Source code for libuplift.datasets.Lazada

"""Lazada E-comerce dataset.

See https://github.com/kailiang-zhong/DESCN/tree/main/data/Lazada_dataset/ for details.
"""

import numpy as np

from .base import _fetch_remote_csv
from .base import RemoteFileMetadata


ARCHIVE_TRAIN = RemoteFileMetadata(
    filename="Lazada_train.csv.gz",
    url=('https://github.com/jszymon/uplift_sklearn_data/'
         'releases/download/Lazada/Lazada_trainset.csv.gz'),
    checksum=('5a46ec368f9e8397267e818447ea7f3d'
              '239a671731ca98c0ae9f17c19ab5a469'))
ARCHIVE_TEST = RemoteFileMetadata(
    filename="Lazada_test.csv.gz",
    url=('https://github.com/jszymon/uplift_sklearn_data/'
         'releases/download/Lazada/Lazada_testset.csv.gz'),
    checksum=('a6d8832a71e8f0b6d4e8858d91ce7de9'
              'd8e0f2f58aa7208c78b1e0f7d6ba9c94'))



[docs]
def fetch_Lazada(version="test", data_home=None, download_if_missing=True,
                 random_state=None, shuffle=False,
                 categ_as_strings=False, return_X_y=False,
                 as_frame=False):
    """Load the Lazada e-comerce dataset.

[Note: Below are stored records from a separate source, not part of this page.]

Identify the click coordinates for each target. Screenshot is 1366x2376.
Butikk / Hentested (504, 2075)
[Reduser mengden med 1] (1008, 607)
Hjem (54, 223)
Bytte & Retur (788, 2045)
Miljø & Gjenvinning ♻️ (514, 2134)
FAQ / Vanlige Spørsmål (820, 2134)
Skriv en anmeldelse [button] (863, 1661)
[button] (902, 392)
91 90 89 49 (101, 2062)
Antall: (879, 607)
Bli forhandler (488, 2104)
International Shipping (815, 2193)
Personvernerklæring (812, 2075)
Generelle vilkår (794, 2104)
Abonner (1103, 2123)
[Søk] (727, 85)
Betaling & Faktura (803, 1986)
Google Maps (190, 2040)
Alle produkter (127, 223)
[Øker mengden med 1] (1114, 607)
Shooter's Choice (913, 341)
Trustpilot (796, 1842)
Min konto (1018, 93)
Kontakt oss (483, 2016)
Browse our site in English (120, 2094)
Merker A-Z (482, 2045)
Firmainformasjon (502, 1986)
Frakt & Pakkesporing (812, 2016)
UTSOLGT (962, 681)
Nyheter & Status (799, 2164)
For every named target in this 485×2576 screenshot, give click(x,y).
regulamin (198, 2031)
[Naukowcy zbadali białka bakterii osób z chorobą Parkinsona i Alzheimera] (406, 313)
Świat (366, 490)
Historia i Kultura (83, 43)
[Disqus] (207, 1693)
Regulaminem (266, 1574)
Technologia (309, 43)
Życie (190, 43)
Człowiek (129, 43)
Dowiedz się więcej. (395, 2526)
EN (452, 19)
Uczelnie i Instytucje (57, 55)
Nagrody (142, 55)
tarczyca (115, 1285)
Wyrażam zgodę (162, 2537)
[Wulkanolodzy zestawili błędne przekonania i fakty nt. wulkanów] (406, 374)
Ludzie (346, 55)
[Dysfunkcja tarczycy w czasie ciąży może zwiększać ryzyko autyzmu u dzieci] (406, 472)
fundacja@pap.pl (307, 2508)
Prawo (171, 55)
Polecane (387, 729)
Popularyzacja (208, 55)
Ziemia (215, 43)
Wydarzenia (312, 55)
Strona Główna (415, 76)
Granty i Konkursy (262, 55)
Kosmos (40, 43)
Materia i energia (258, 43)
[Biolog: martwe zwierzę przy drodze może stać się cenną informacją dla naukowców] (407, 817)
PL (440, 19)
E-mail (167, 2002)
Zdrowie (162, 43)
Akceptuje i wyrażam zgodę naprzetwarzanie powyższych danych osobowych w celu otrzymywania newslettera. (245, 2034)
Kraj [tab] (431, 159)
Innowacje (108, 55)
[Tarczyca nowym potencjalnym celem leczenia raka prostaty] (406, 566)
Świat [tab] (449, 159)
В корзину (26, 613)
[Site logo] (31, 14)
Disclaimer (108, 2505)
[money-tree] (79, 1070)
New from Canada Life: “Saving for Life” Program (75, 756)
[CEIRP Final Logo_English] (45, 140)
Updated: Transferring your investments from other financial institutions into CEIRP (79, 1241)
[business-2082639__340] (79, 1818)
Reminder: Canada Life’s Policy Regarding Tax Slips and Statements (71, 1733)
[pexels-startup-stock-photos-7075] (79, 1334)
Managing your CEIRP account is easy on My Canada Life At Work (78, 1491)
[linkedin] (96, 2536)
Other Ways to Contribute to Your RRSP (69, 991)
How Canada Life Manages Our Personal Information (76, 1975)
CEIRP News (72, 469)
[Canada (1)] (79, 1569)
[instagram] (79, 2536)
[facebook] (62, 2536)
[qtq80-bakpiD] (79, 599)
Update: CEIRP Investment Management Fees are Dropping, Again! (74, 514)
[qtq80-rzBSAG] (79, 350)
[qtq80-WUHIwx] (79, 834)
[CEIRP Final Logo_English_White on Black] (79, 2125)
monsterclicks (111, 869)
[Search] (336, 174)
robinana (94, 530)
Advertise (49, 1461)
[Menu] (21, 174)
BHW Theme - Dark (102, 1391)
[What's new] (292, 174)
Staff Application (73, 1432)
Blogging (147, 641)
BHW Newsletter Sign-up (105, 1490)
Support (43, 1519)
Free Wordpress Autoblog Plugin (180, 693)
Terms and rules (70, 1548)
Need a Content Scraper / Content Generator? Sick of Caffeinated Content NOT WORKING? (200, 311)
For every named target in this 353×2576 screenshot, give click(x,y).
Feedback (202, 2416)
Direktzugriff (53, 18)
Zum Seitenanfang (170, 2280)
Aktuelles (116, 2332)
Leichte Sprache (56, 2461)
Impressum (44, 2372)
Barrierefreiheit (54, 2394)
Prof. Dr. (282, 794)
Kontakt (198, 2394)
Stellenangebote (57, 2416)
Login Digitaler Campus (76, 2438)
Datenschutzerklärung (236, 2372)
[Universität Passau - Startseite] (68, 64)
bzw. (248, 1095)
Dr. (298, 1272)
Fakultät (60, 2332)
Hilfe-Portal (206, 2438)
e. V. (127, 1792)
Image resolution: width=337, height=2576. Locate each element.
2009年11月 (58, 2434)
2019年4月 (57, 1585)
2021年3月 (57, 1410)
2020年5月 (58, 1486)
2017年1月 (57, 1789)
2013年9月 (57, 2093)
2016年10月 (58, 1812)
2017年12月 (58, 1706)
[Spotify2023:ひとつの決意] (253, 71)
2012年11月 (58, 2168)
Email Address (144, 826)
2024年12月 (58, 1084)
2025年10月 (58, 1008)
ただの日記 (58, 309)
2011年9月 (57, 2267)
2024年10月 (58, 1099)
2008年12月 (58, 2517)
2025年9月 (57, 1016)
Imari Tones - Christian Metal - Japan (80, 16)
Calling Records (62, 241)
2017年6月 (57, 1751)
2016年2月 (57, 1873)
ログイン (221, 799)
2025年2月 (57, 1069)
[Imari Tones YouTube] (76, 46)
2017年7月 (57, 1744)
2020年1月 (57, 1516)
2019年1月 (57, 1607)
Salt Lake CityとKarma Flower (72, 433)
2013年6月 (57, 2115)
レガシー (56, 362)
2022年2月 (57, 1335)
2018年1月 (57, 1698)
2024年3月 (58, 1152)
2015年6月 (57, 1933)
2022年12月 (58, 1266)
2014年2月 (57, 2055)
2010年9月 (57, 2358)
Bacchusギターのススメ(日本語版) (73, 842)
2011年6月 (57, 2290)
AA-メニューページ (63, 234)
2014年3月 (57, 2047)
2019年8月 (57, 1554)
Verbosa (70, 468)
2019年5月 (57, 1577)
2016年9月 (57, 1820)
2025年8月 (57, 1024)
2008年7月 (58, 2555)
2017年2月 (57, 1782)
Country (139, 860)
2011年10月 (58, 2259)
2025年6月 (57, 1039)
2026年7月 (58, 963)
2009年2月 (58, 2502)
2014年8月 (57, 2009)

    Download it if necessary.

    There is a training and test set available.  The test dataset
    comes from a randomized experiment, in the training set assignment
    is biased.
    
    Details of the dataset can be found in the following paper:
    https://arxiv.org/pdf/2207.09920.

    The license is available `here <https://github.com/jszymon/uplift_sklearn_data/releases/download/Lazada/Lazada_LICENSE>`__

    Parameters
    ----------
    version : string, optional
        Specify whether to return training ('train') or testing
        ('test') dataset.  Test dataset comes from a randomized
        experiment, in the training set assignment is biased.

    data_home : string, optional
        Specify another download and cache folder for the datasets. By default
        all scikit-learn data is stored in '~/scikit_learn_data' subfolders.

    download_if_missing : boolean, default=True
        If False, raise a IOError if the data is not locally available
        instead of trying to download the data from the source site.

    random_state : int, RandomState instance or None (default)
        Determines random number generation for dataset shuffling. Pass an int
        for reproducible output across multiple function calls.

    shuffle : bool, default=False
        Whether to shuffle dataset.

    categ_as_strings : bool, default=False
        Whether to return categorical variables as strings.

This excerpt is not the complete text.